Schneider was joined in the announcement by Special Agent in Charge Timothy Plancon, Drug Enforcement Administration and Special Agent in Charge Manny Muriel, Internal Revenue Service, Criminal Investigation.
Franklin, 41, was sentenced by U.S. District Judge George Caram Steeh.
Dr. Franklin was employed at a clinic owned by Boris Zigmond in Oak Park, Michigan. Franklin admitted in court documents that the prescriptions she wrote were medically unnecessary. In a 16-month period, Dr. Frankin prescribed the following unnecessary controlled substances: approximately 3,500 dosage units of OxyCodone and 7,000 dosage units of Hydrocodone. In addition to Franklin, Boris Zigmond and seven other individuals have pleaded guilty for their participation in the scheme.
“This sentence should send a warning to doctors who are putting these drugs on the street: we will prosecute you and seek prison to deter you from contributing to this opioid epidemic,” stated United States Matthew Attorney Schneider.
DEA Special Agent in Charge Tim Plancon stated, “The medical field remains one of the most noble careers anyone can enter and we hold those in the medical profession to a higher standard. This is why the DEA, through regulation and enforcement, will continue to partner with other law enforcement agencies to identify, investigate, and prosecute licensed Physicians, like Dr. Franklin, who use their medical profession and position to conceal the unlawful diversion and distribution of prescription drugs.

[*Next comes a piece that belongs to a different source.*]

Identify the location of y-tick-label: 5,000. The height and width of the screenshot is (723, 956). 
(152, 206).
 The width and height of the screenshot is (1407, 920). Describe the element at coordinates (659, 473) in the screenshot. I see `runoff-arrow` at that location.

Special Agent in Charge Manny Muriel stated, “The medically unnecessary prescribing of Oxycodone is a critical contributing factor to the opioid epidemic that is facing Michigan. IRS-CI and its partners will continue to work to identify those who look to gain financial reward from medically unnecessary prescriptions at the unfortunate expense of those who are sick and vulnerable to addiction.”
The case was investigated by the Drug Enforcement Administration and Internal Revenue Service-Criminal Investigations. The case was prosecuted by Assistant U.S. Attorneys Wayne F. Pratt and Philip A. Ross.